(Dataset extract Opens)

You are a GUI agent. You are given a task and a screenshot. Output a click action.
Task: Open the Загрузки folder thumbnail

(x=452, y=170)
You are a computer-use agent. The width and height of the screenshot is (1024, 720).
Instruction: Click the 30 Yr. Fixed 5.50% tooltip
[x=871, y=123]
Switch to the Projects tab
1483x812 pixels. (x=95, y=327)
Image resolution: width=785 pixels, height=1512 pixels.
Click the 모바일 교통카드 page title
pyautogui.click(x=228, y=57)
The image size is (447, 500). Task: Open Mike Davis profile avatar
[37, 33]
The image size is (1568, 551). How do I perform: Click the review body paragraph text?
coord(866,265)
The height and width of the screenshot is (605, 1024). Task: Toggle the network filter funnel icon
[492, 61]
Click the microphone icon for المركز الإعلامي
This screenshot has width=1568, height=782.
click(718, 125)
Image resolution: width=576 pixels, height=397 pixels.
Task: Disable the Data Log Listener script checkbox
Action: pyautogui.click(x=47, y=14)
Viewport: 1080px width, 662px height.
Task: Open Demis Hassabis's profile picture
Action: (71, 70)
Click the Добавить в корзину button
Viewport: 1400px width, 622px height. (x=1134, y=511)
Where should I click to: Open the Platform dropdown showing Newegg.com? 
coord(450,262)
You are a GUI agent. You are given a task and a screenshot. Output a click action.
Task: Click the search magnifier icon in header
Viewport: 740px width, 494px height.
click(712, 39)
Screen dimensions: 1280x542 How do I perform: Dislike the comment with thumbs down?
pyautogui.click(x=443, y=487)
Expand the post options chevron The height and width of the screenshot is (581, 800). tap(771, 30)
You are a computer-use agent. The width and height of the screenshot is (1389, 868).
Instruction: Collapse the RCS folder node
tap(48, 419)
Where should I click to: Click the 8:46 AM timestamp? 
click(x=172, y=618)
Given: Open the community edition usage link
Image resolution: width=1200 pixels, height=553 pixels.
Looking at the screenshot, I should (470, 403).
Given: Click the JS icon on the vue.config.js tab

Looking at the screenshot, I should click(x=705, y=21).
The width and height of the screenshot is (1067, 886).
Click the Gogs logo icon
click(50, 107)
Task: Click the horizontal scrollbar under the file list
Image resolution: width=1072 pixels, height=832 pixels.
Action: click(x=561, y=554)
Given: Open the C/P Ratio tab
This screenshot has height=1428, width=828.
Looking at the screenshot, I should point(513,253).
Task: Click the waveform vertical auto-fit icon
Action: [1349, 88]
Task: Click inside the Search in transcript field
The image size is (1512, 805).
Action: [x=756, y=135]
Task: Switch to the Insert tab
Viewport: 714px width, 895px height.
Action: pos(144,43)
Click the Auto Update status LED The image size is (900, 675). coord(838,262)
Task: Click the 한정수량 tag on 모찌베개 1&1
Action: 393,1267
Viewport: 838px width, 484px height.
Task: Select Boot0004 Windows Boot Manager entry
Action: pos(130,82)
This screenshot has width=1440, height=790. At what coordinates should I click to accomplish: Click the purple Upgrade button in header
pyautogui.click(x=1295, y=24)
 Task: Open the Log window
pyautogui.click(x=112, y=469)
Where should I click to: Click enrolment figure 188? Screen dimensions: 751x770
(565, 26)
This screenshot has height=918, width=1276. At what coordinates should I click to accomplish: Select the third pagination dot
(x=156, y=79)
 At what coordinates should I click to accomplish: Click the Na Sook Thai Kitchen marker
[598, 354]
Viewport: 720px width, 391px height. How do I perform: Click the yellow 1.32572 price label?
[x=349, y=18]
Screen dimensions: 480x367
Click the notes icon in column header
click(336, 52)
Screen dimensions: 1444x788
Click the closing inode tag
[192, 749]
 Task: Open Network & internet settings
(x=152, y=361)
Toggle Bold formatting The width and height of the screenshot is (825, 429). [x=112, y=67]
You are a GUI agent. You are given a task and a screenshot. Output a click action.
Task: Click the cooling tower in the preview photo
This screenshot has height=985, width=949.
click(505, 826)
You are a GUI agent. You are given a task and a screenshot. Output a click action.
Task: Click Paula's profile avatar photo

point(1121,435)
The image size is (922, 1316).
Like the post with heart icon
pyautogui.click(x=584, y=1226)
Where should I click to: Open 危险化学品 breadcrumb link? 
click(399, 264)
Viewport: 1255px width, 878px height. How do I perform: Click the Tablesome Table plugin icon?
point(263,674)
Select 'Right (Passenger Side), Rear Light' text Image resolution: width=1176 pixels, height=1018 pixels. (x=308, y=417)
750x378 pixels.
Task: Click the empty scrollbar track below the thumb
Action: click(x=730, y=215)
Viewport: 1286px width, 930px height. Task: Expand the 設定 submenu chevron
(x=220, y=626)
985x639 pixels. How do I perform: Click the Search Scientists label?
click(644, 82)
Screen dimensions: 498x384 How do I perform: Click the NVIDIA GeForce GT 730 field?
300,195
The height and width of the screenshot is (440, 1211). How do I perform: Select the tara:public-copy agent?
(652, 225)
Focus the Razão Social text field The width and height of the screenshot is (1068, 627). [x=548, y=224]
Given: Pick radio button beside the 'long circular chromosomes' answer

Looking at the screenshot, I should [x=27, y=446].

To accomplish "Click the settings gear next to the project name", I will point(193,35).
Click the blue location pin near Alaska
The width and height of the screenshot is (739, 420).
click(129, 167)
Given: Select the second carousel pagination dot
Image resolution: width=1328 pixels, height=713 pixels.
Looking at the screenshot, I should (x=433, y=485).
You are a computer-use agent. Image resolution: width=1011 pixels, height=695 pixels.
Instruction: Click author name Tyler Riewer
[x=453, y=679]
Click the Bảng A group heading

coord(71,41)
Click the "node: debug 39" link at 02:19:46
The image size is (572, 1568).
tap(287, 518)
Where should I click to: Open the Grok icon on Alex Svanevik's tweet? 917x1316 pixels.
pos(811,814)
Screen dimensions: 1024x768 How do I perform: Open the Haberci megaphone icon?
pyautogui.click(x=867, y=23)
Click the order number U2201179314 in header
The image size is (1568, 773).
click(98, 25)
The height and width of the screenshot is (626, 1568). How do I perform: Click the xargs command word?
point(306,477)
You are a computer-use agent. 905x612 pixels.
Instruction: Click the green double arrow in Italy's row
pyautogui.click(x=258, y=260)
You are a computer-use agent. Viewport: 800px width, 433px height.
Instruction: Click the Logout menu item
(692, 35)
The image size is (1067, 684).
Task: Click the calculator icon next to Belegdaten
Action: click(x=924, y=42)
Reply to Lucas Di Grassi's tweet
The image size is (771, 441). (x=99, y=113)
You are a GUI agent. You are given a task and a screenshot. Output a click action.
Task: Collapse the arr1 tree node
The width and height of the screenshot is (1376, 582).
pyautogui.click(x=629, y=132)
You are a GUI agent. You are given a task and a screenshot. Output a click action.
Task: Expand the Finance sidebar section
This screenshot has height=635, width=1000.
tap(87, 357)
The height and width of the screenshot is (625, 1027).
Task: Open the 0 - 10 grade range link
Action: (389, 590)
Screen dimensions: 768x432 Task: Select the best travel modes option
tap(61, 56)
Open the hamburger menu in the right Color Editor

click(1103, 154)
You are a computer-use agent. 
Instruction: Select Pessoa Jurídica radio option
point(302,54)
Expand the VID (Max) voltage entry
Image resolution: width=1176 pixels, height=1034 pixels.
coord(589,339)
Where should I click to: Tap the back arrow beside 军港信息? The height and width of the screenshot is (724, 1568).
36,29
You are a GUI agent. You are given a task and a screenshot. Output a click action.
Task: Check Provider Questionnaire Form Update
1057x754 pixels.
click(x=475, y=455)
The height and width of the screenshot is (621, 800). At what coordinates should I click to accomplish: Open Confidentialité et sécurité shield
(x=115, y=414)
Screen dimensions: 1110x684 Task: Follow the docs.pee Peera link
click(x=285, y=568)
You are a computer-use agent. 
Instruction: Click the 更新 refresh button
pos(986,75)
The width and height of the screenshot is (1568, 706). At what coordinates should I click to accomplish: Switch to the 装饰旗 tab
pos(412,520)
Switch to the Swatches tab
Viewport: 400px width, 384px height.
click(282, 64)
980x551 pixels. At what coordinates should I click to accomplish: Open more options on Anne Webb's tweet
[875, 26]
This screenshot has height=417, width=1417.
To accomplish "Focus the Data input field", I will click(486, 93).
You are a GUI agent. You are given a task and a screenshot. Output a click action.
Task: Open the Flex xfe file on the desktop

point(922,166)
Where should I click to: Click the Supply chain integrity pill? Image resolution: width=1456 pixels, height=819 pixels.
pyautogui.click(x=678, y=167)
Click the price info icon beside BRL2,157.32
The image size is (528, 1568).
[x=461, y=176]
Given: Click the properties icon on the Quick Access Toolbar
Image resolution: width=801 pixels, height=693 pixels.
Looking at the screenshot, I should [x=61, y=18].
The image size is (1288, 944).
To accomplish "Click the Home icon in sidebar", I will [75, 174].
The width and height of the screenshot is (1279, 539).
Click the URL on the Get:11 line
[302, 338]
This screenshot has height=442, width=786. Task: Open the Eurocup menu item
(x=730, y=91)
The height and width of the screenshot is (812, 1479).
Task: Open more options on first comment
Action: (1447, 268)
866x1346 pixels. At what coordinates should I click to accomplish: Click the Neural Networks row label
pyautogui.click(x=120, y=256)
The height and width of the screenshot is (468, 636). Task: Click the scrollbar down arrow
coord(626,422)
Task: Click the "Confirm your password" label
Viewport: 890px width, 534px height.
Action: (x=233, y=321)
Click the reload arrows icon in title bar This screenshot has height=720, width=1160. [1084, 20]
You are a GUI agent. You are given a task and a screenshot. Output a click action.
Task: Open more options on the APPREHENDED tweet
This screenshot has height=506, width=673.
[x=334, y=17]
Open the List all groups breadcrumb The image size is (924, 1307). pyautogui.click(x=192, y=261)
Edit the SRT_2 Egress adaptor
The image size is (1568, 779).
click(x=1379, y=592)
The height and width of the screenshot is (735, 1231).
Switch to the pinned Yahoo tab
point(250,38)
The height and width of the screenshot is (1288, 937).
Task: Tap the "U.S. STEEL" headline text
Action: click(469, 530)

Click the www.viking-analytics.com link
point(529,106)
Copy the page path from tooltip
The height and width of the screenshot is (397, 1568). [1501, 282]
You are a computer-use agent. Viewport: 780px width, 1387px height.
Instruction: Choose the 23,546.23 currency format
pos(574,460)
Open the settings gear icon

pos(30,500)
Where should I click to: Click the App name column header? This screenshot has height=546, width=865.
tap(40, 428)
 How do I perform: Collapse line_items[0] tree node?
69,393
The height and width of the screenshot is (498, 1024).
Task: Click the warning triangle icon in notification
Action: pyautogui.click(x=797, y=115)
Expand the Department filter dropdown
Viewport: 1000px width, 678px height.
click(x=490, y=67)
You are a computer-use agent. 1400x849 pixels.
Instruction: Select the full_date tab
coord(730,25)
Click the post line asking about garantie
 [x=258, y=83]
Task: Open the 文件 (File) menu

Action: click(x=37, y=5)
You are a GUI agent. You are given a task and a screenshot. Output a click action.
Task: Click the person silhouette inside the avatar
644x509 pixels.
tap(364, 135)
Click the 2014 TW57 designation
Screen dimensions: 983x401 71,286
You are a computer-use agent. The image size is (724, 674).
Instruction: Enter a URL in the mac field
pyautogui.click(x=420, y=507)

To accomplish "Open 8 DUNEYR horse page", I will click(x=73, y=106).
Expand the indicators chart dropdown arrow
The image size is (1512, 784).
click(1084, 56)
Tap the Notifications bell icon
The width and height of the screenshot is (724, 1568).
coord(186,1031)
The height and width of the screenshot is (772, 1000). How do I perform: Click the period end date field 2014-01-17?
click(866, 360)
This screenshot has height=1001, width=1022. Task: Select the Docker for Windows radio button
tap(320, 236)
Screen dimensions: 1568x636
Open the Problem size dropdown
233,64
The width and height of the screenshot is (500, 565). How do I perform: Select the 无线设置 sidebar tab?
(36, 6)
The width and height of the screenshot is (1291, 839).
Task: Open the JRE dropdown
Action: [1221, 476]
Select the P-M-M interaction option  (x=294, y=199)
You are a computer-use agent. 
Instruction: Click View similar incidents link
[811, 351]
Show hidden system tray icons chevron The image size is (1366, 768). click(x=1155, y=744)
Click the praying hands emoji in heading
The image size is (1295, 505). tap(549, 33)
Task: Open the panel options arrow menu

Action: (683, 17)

(Dataset extract Closes)

Work to be completed
Show, from the listing above, every line holding the word "inside".

Output of the exercise
Task: Click inside the Search in transcript field
Task: Click the person silhouette inside the avatar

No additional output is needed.